* **TEXTE DE LECTURE**:

^^^^^^^^

Si les médias spécialisés indiquent que le titre de ces lois est explicite, l’application par les juges du fond des textes fut bien différente et la sanction de la contrefaçon, notamment par la 3ème Chambre du Tribunal de Grande Instance de Paris, a pris une autre dimension comparée  aux décisions prononcées par les Tribunaux de Commerce.

La loi de 2007 de lutte contre la contrefaçon, en attribuant compétence exclusive aux Tribunaux de Grande Instance, a eu, dans les faits, des conséquences contraires à la terminologie de son titre.

Les principaux apports de la loi du 11 mars 2014 sont d’améliorer l’indemnisation des victimes et de clarifier le droit à l’information. Dans ces conditions, le praticien ne peut qu’être étonné de l’introduction d’une nullité supplémentaire des opérations de saisie-contrefaçon en matière de droit d’auteur. Enfin, le texte en vigueur renforce les moyens d’action des douanes.

1)    L’indemnisation des victimes

"Pour fixer les dommages et intérêts, la juridiction prend en considération distinctement :

 1° Les conséquences économiques négatives de l'atteinte aux droits, dont le manque à gagner et la perte subis par la partie lésée ;

 2° Le préjudice moral causé à cette dernière ;

 3° Et les bénéfices réalisés par l'auteur de l'atteinte aux droits, y compris les économies d'investissements intellectuels, matériels et promotionnels que celui-ci a retirées de l'atteinte aux droits.

^^^^^^^^

* **À FAIRE**:
- A) D'après le texte sur la lutte contre la contrefaçon, quels sont les principaux apports de la loi du 11 mars 2014 ?
- B) Poursuivez le texte sur la lutte contre la contrefaçon en reprenant juste après sa dernière phrase.

* **DONNÉES FOURNIES**:
^^^^^^^^

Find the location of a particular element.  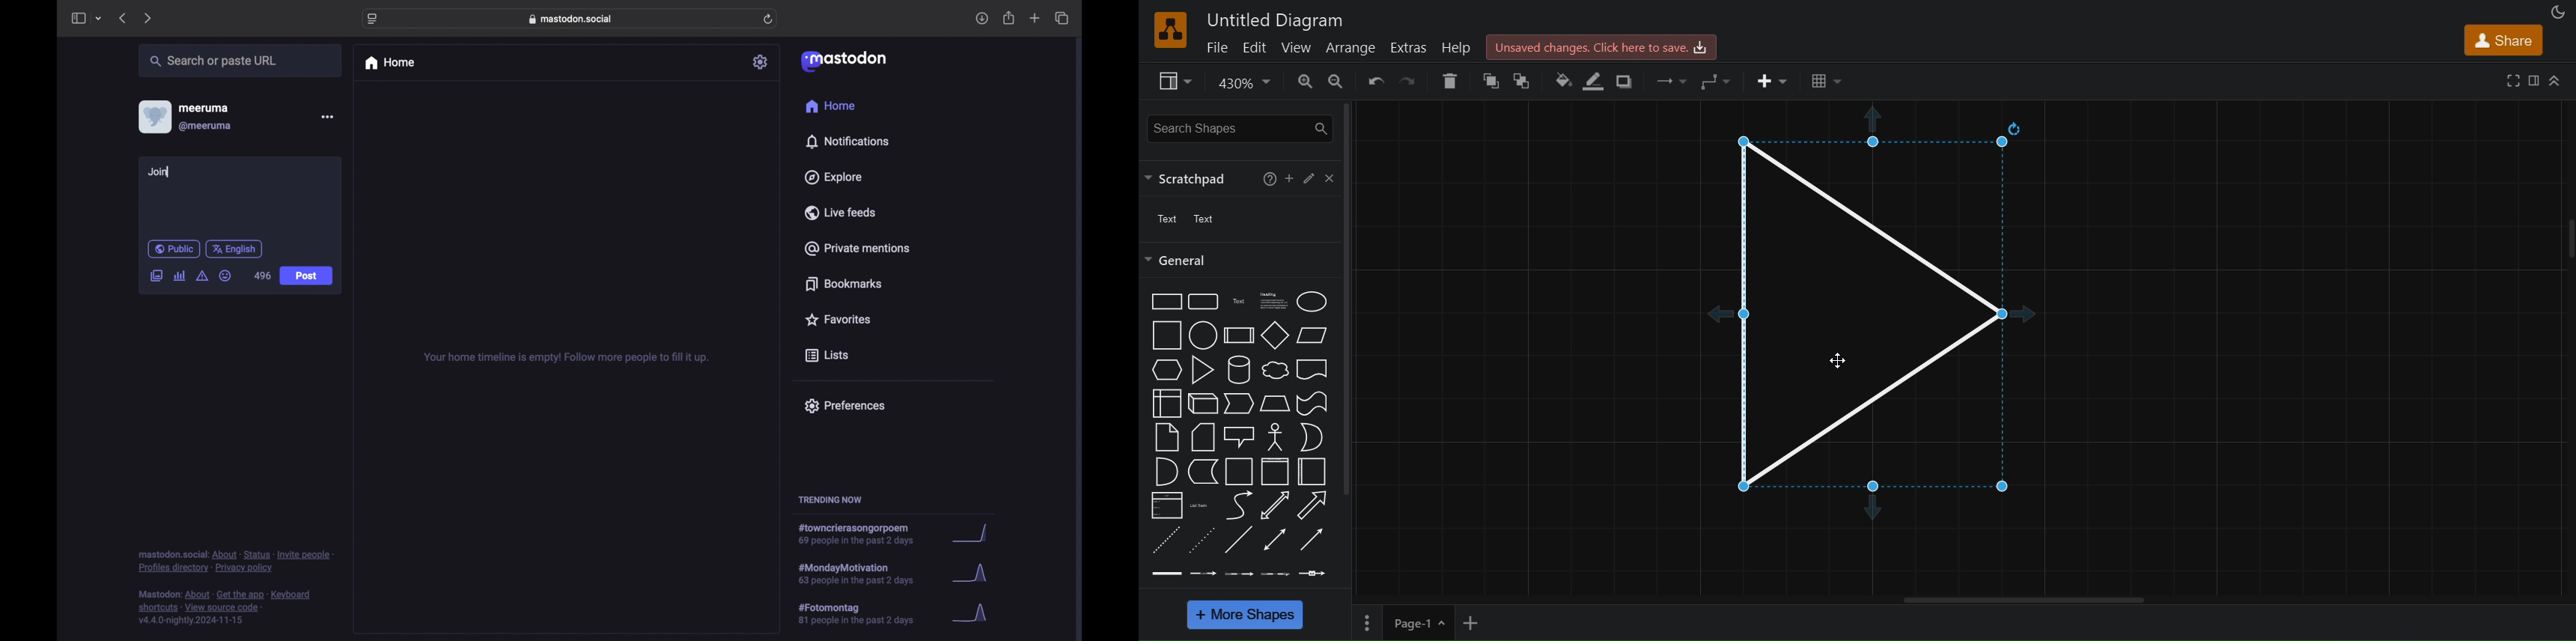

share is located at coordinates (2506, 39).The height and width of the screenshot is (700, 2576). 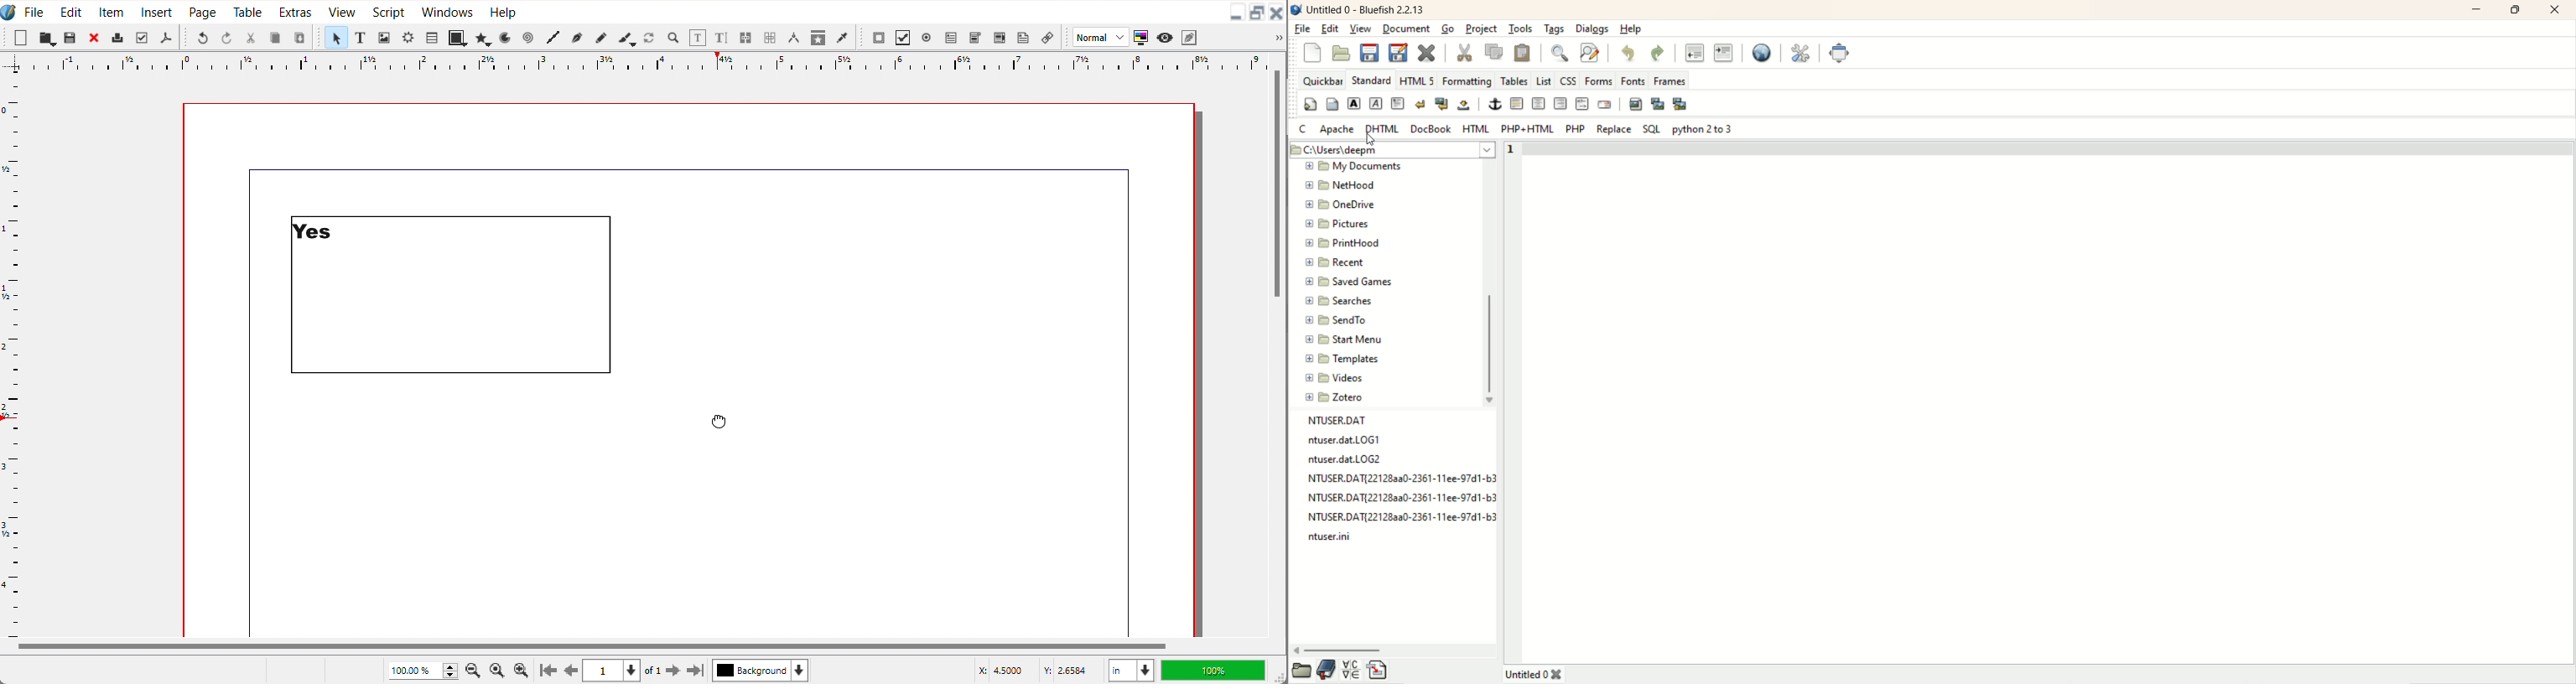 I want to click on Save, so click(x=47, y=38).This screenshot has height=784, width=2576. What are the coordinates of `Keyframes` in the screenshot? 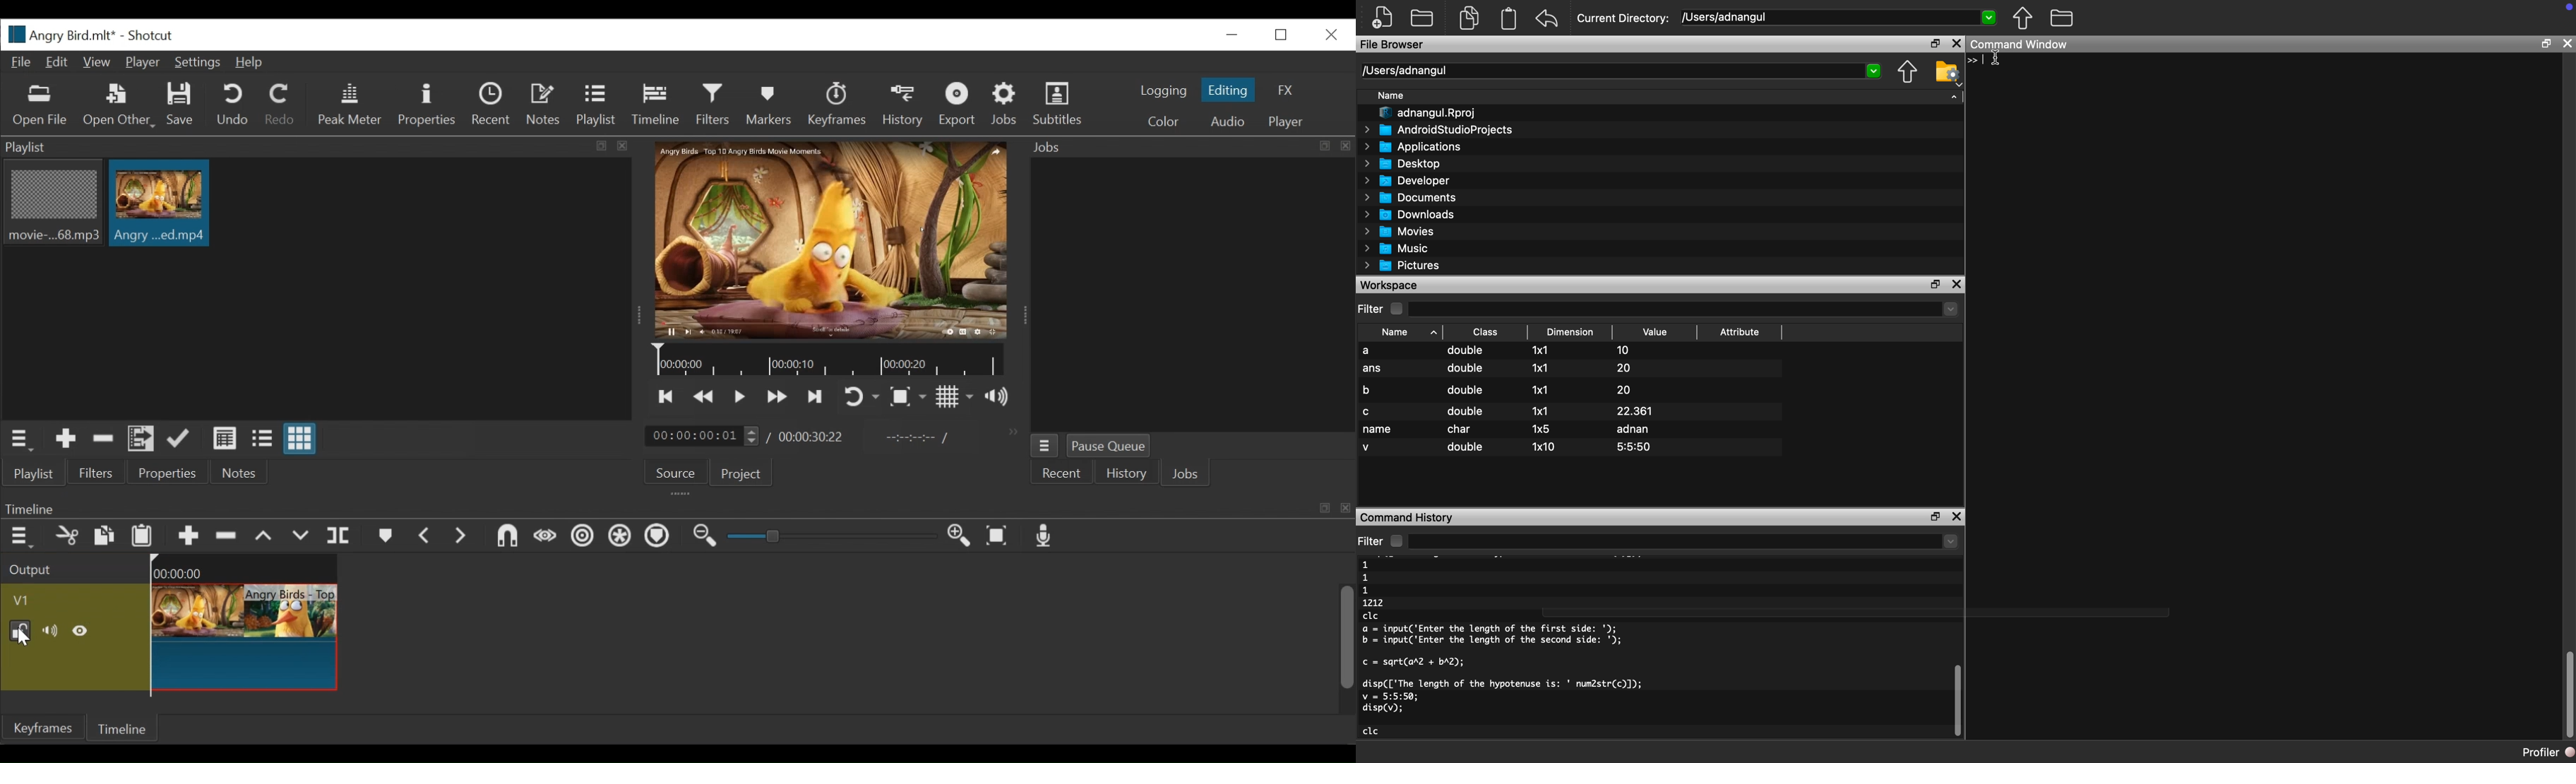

^^^^^^^^

* **RÉPONSES AUX CONSIGNES**:
- A) Améliorer l'indemnisation des victimes et clarifier le droit à l'information.

- B)
Toutefois, la juridiction peut, à titre d'alternative et sur demande de la partie lésée, allouer à titre de dommages et intérêts une somme forfaitaire. Cette somme est supérieure au montant des redevances ou droits qui auraient été dus si l'auteur de l'atteinte avait demandé l'autorisation d'utiliser le droit auquel il a porté atteinte. Cette somme n'est pas exclusive de l'indemnisation du préjudice moral causé à la partie lésée."

(Articles L.331-1-3, L.521-7, L.615-7, L.623-28, L.716-14 et L.722-6 du Code de la Propriété Intellectuelle)

La doctrine en déduit que les juges devront allouer une somme par poste de préjudice.

Les économies réalisées par le contrefacteur en termes d’investissement de création et de promotion pourront également être pris en compte, ce qui était déjà le cas dans la jurisprudence, à la condition que la victime soit capable d’individualiser les investissements engagés pour le produit copié en particulier.

Le dernier alinéa permet en outre de contrer l’argument relatif à l’interdiction des dommages et intérêts punitifs dans la mesure où la somme forfaitaire est désormais nécessairement plus élevée que la redevance.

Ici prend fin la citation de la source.